Following their analysis, the authors concluded “both larger portion sizes and increased ingestive frequency are associated with higher total daily energy intake in randomized controlled trials among healthy adults.”  In particular, evidence from randomized-controlled trials suggests that, compared with three ingestive events per day, six or more ingestive events per day are associated with an increased total daily energy intake of between 76 and 330 additional kilocalories per day.  In addition, larger portion sizes were associated with a net positive intake of 202 to 388 additional kilocalories per day.

Most of the randomized controlled trials that the authors investigated were of short duration, conducted over the course of seven days or less.  Given the short duration, the authors noted that “it is still unclear whether these differences in energy intake from increased portion size or additional ingestive events translate to either a clinically relevant gain in body weight or increased risk of developing other diseases associated with excess food and beverage intake.”

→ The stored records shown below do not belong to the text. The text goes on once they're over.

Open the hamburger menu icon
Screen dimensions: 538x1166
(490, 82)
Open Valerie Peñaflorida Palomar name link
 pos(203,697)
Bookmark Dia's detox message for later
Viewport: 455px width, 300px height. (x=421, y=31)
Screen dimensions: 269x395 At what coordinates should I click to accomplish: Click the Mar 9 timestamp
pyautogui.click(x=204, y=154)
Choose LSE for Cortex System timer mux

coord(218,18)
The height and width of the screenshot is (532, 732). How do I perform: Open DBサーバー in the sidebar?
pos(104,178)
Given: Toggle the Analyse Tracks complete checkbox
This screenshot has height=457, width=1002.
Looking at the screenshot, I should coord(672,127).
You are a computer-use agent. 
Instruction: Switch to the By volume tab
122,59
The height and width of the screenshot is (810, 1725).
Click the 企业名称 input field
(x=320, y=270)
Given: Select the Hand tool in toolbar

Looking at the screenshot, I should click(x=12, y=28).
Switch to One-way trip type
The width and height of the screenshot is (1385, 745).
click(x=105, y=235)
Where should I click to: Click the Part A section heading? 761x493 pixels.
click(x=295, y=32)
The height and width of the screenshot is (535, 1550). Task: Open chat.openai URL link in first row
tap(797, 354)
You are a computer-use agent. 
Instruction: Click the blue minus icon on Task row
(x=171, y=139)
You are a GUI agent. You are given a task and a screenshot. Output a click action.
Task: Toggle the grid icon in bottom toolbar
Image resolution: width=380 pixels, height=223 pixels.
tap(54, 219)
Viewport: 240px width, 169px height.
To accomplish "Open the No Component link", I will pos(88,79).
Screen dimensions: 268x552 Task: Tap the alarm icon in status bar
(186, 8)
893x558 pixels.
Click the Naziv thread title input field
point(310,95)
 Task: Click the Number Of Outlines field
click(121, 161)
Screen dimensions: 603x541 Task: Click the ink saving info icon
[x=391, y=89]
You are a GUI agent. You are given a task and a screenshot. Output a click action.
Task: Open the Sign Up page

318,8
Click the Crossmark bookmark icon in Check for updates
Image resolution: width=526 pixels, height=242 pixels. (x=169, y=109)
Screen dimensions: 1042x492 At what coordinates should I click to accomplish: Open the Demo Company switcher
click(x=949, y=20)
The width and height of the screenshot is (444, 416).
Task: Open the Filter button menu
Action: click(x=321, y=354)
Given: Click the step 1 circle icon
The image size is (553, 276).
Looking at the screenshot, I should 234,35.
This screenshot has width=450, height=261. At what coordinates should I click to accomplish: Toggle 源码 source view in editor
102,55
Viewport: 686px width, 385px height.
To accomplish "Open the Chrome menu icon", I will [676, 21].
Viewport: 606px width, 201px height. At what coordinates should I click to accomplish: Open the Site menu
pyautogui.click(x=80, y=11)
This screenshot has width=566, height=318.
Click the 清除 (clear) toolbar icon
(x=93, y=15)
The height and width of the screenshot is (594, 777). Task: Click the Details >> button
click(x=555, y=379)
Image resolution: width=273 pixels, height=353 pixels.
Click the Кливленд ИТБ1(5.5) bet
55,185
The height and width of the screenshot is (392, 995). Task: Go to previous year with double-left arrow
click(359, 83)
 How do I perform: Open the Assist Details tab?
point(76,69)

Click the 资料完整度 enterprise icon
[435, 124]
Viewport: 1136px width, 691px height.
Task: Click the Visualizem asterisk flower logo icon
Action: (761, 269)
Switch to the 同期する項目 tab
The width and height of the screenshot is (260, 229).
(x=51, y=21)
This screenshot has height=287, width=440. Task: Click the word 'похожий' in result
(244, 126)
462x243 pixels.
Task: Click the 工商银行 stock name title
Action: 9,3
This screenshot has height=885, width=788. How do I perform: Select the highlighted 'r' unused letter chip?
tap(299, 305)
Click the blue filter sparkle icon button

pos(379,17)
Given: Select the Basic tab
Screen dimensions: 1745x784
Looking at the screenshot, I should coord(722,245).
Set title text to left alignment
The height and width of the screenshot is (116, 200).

In addition, the authors stressed that “results from these meta-analyses cannot answer whether portion size or ingestive frequency has a more prominent effect on energy intake or body weight.”  In order to address this question, a study would need to hold portion size constant and allow study participants to self-select the number of meals they consume.  Conversely, the study would also need to hold ingestive frequency constant while portion size would be free to vary.  “This type of trial may provide insight into whether either portion size or ingestive frequency is a more potent contributor to excess energy intake.”